== Questions to answer ==
[1] In the excerpt about beating dinoflagellates in a reef tank, since when has the tank been free of dino?
[2] In the excerpt about beating dinoflagellates in a reef tank, why does the poster consider reaching ULNS a bad idea for their tank?

== Excerpt provided ==
+++

I am 100% convinced that this is a biologic/trophic imbalance and that you aren't going to "kill" the Dino's no matter how hard you try....you have to get the system back in balance with regard to the different "levels" of life in your tank (bacteria, micro-flora/fauna, etc.).

I am seriously glad to be rid of this, and I truly feel the pain of those that are in the midst of the battle.

-Ed
 
Update:
Thank everyone who have replied to this thread. My tank has been dino free since the end of Feb. The nutrients method succeeded against dino. I introduced more fish and started feeding more and more frequently. As a result, green algae started growing again for a few weeks and dino slowly disappeared. Later, green algae went away as the system stabilized. Corals got their colors back and started growing really fast. Alk started dropping fast and I had to restart dosing again. Everything was coming back to life and I've been very happy. After one year of struggles and problems with the new tank, it finally settled down. I definitely learned that reaching ULNS is just a bad idea for me; once the nutrient level reaches zero, things start dying and corals starving, as a result weed starting to grow. Ever since dino was gone, I've been feeding my fish more and keeping a strict schedule. Even though my nutrients are above zero, I have almost no green algae and new growth gets immediately eaten by my fish. This method also worked for some people I know locally who also got Ostreopsis. Just feed your fish and keep NO3/PO4 above zero so that natural competition can take its own course to control it.

+++

== Data to examine ==
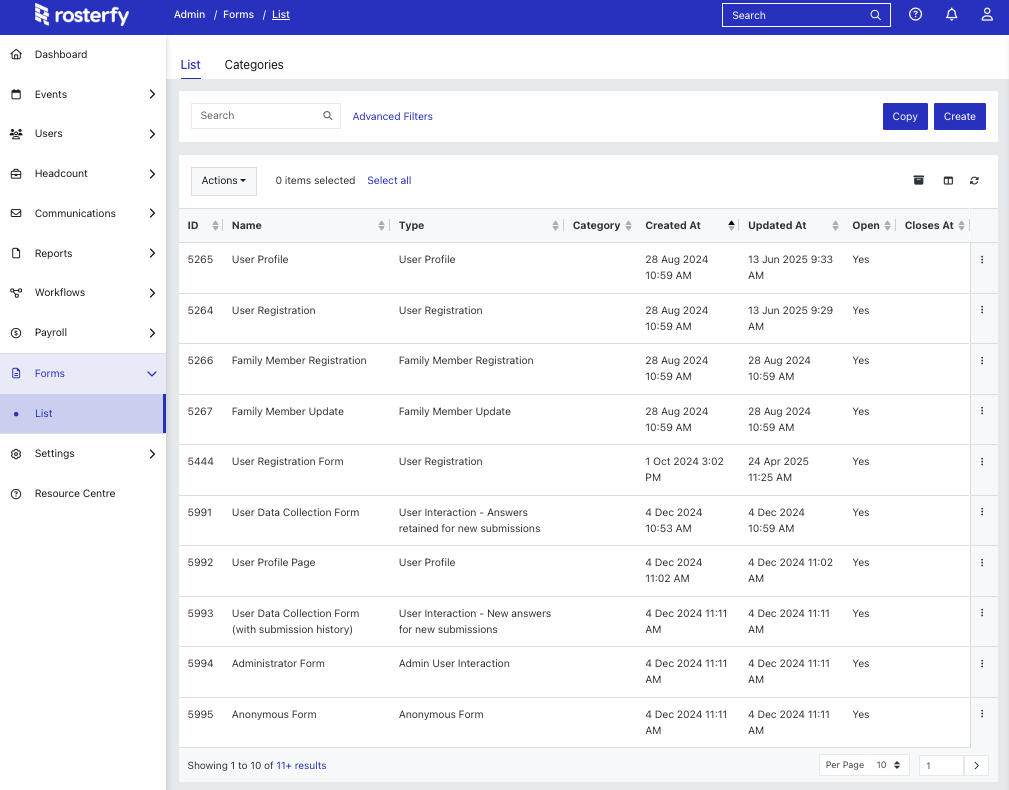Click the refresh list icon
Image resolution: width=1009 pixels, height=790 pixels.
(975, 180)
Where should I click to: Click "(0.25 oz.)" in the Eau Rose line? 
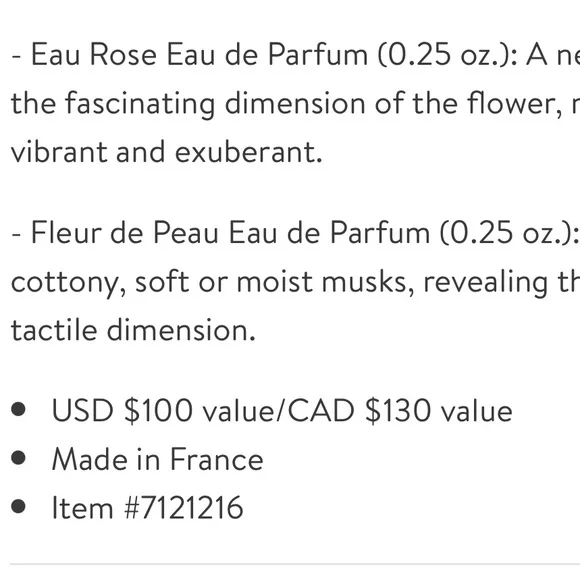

+++

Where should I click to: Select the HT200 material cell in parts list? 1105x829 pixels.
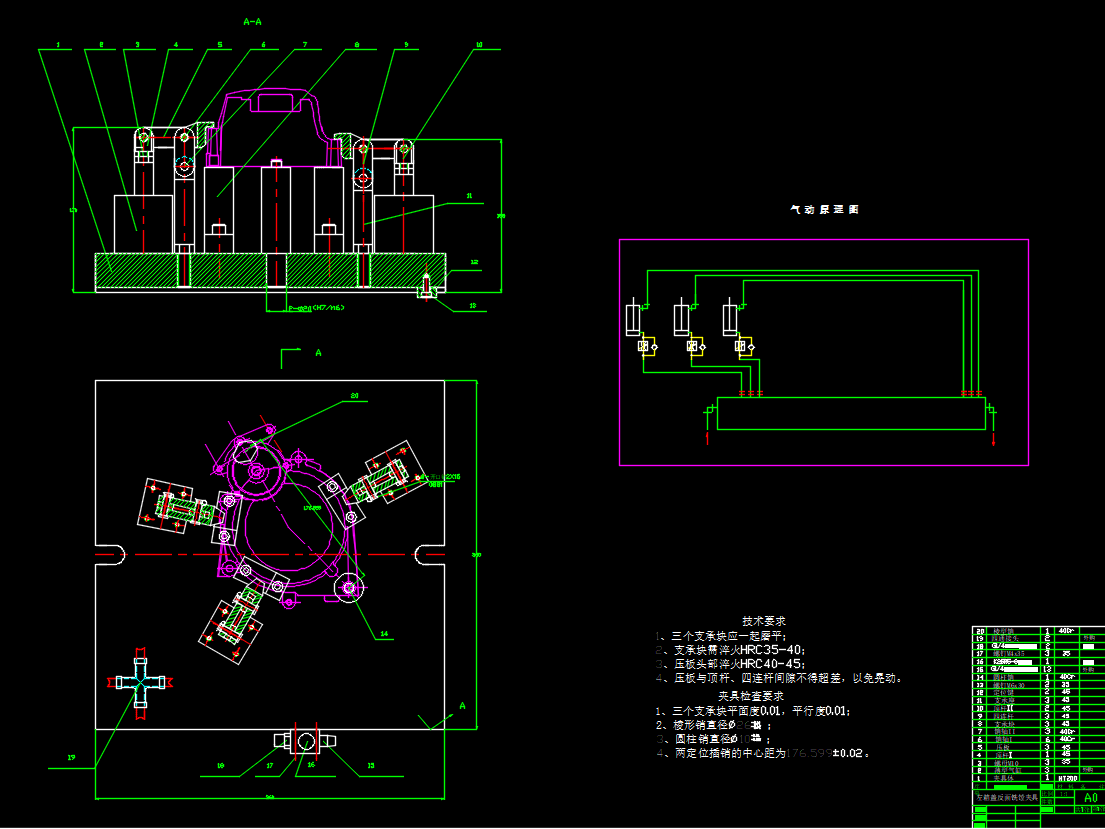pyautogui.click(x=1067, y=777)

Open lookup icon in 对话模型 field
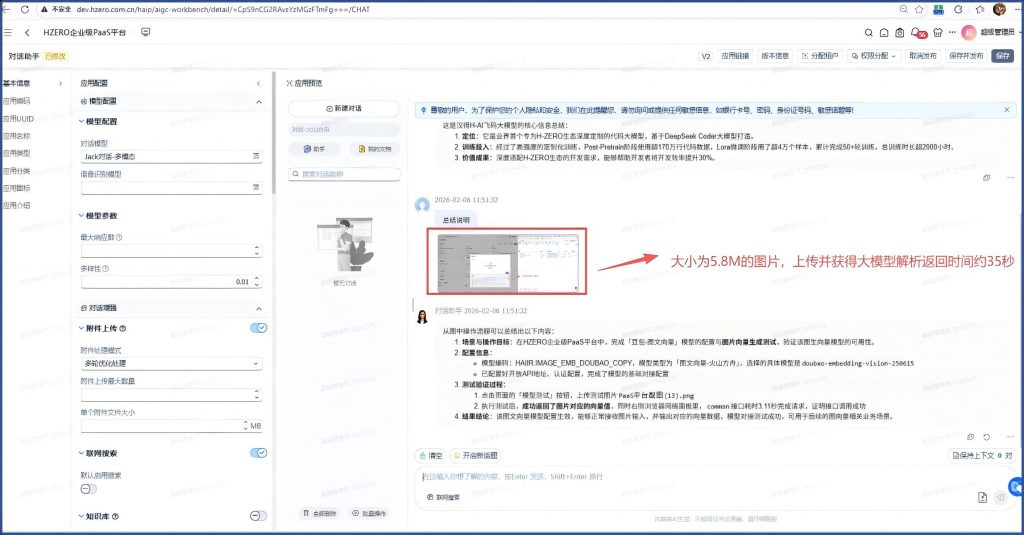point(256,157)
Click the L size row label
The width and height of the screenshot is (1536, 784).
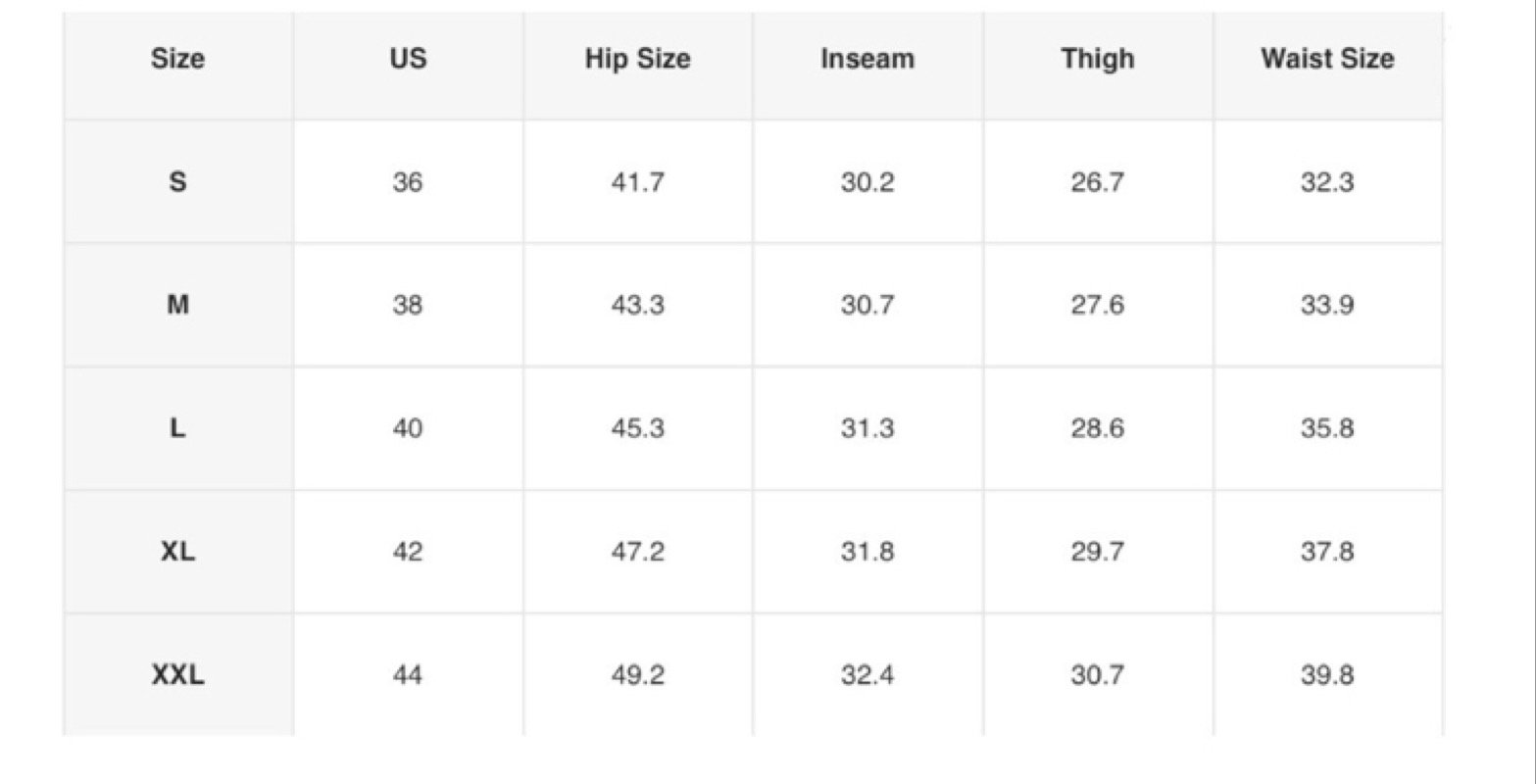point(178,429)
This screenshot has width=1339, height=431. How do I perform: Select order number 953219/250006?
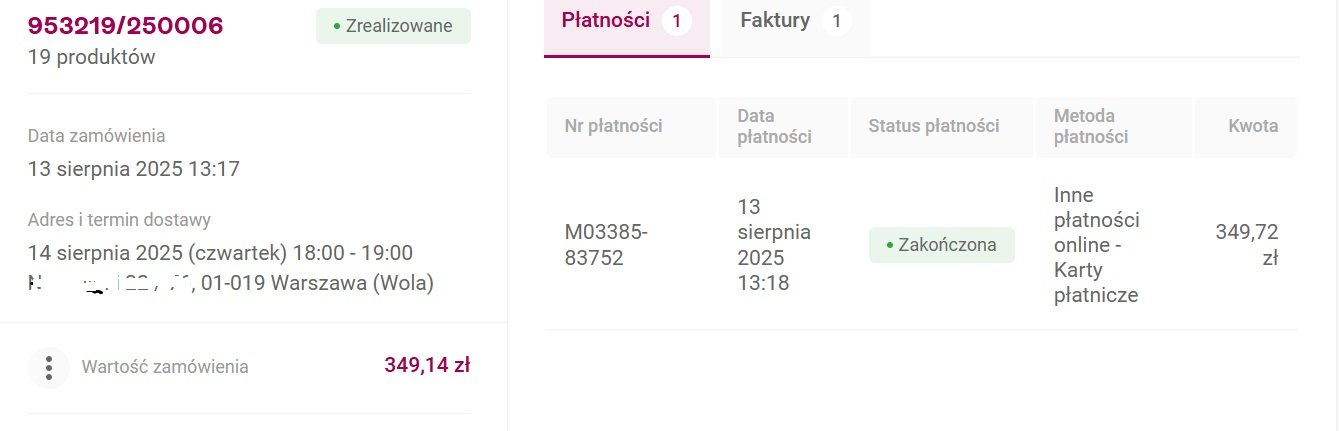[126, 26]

+++

== Solutions per task ==
[1] Since the end of February.

[2] Once the nutrient level reaches zero, things start dying and corals starve. As a result, weed starts to grow.